---------- Records for this task

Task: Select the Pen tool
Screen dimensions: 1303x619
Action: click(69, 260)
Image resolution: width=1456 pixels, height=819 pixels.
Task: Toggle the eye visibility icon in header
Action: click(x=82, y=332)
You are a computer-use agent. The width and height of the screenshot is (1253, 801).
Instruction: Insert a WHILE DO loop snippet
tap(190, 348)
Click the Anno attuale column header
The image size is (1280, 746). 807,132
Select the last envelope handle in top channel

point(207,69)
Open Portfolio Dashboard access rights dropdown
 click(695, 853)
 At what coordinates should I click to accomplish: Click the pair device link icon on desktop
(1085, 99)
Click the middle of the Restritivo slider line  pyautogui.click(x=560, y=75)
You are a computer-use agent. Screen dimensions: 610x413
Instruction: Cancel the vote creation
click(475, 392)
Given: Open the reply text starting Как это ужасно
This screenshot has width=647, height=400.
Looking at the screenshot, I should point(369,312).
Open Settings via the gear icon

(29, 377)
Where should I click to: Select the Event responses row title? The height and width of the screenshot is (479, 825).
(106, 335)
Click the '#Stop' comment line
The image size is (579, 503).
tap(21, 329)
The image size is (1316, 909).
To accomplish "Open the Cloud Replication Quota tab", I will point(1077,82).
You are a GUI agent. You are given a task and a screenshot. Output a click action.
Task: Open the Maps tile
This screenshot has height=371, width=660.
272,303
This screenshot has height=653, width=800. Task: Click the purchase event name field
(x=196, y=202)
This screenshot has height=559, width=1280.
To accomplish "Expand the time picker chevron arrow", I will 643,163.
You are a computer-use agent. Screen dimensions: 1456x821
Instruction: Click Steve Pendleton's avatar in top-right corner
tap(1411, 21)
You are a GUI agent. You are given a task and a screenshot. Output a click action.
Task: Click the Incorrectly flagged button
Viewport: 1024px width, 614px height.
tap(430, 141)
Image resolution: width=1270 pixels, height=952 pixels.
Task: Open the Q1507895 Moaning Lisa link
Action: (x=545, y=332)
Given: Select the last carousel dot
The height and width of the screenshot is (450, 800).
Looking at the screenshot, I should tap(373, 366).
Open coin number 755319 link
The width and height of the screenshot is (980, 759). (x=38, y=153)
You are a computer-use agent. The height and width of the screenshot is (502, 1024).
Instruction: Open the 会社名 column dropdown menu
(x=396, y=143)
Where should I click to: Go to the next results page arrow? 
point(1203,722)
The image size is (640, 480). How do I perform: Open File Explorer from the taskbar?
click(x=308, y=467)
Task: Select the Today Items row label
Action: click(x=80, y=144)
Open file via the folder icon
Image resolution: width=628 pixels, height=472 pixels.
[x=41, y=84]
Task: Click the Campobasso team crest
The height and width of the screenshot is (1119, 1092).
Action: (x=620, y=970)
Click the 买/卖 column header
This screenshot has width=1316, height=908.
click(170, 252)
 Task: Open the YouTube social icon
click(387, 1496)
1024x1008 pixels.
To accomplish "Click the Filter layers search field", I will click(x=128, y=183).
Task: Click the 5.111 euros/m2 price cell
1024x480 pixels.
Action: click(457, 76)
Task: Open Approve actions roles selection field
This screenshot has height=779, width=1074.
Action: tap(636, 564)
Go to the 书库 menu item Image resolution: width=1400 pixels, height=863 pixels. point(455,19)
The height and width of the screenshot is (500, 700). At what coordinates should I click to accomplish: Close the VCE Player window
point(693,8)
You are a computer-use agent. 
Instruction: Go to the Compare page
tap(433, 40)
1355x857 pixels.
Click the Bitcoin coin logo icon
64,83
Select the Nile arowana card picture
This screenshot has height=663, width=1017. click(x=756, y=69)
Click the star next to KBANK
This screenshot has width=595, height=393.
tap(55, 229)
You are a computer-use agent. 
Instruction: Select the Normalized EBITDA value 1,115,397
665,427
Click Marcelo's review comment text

--------------------

* _Work to be completed_
Output all of the data without altering a single line.

* _Response_
Task: Select the Pen tool
Screen dimensions: 1303x619
Action: click(69, 260)
Image resolution: width=1456 pixels, height=819 pixels.
Task: Toggle the eye visibility icon in header
Action: click(x=82, y=332)
You are a computer-use agent. The width and height of the screenshot is (1253, 801).
Instruction: Insert a WHILE DO loop snippet
tap(190, 348)
Click the Anno attuale column header
The image size is (1280, 746). 807,132
Select the last envelope handle in top channel

point(207,69)
Open Portfolio Dashboard access rights dropdown
 click(695, 853)
 At what coordinates should I click to accomplish: Click the pair device link icon on desktop
(1085, 99)
Click the middle of the Restritivo slider line  pyautogui.click(x=560, y=75)
You are a computer-use agent. Screen dimensions: 610x413
Instruction: Cancel the vote creation
click(475, 392)
Given: Open the reply text starting Как это ужасно
This screenshot has width=647, height=400.
Looking at the screenshot, I should point(369,312).
Open Settings via the gear icon

(29, 377)
Where should I click to: Select the Event responses row title? The height and width of the screenshot is (479, 825).
(106, 335)
Click the '#Stop' comment line
The image size is (579, 503).
tap(21, 329)
The image size is (1316, 909).
To accomplish "Open the Cloud Replication Quota tab", I will point(1077,82).
You are a GUI agent. You are given a task and a screenshot. Output a click action.
Task: Open the Maps tile
This screenshot has height=371, width=660.
272,303
This screenshot has height=653, width=800. Task: Click the purchase event name field
(x=196, y=202)
This screenshot has height=559, width=1280.
To accomplish "Expand the time picker chevron arrow", I will 643,163.
You are a computer-use agent. Screen dimensions: 1456x821
Instruction: Click Steve Pendleton's avatar in top-right corner
tap(1411, 21)
You are a GUI agent. You are given a task and a screenshot. Output a click action.
Task: Click the Incorrectly flagged button
Viewport: 1024px width, 614px height.
tap(430, 141)
Image resolution: width=1270 pixels, height=952 pixels.
Task: Open the Q1507895 Moaning Lisa link
Action: (x=545, y=332)
Given: Select the last carousel dot
The height and width of the screenshot is (450, 800).
Looking at the screenshot, I should tap(373, 366).
Open coin number 755319 link
The width and height of the screenshot is (980, 759). (x=38, y=153)
You are a computer-use agent. The height and width of the screenshot is (502, 1024).
Instruction: Open the 会社名 column dropdown menu
(x=396, y=143)
Where should I click to: Go to the next results page arrow? 
point(1203,722)
The image size is (640, 480). How do I perform: Open File Explorer from the taskbar?
click(x=308, y=467)
Task: Select the Today Items row label
Action: click(x=80, y=144)
Open file via the folder icon
Image resolution: width=628 pixels, height=472 pixels.
[x=41, y=84]
Task: Click the Campobasso team crest
The height and width of the screenshot is (1119, 1092).
Action: (x=620, y=970)
Click the 买/卖 column header
This screenshot has width=1316, height=908.
click(170, 252)
 Task: Open the YouTube social icon
click(387, 1496)
1024x1008 pixels.
To accomplish "Click the Filter layers search field", I will click(x=128, y=183).
Task: Click the 5.111 euros/m2 price cell
1024x480 pixels.
Action: click(457, 76)
Task: Open Approve actions roles selection field
This screenshot has height=779, width=1074.
Action: tap(636, 564)
Go to the 书库 menu item Image resolution: width=1400 pixels, height=863 pixels. point(455,19)
The height and width of the screenshot is (500, 700). At what coordinates should I click to accomplish: Close the VCE Player window
point(693,8)
You are a computer-use agent. 
Instruction: Go to the Compare page
tap(433, 40)
1355x857 pixels.
Click the Bitcoin coin logo icon
64,83
Select the Nile arowana card picture
This screenshot has height=663, width=1017. click(x=756, y=69)
Click the star next to KBANK
This screenshot has width=595, height=393.
tap(55, 229)
You are a computer-use agent. 
Instruction: Select the Normalized EBITDA value 1,115,397
665,427
Click Marcelo's review comment text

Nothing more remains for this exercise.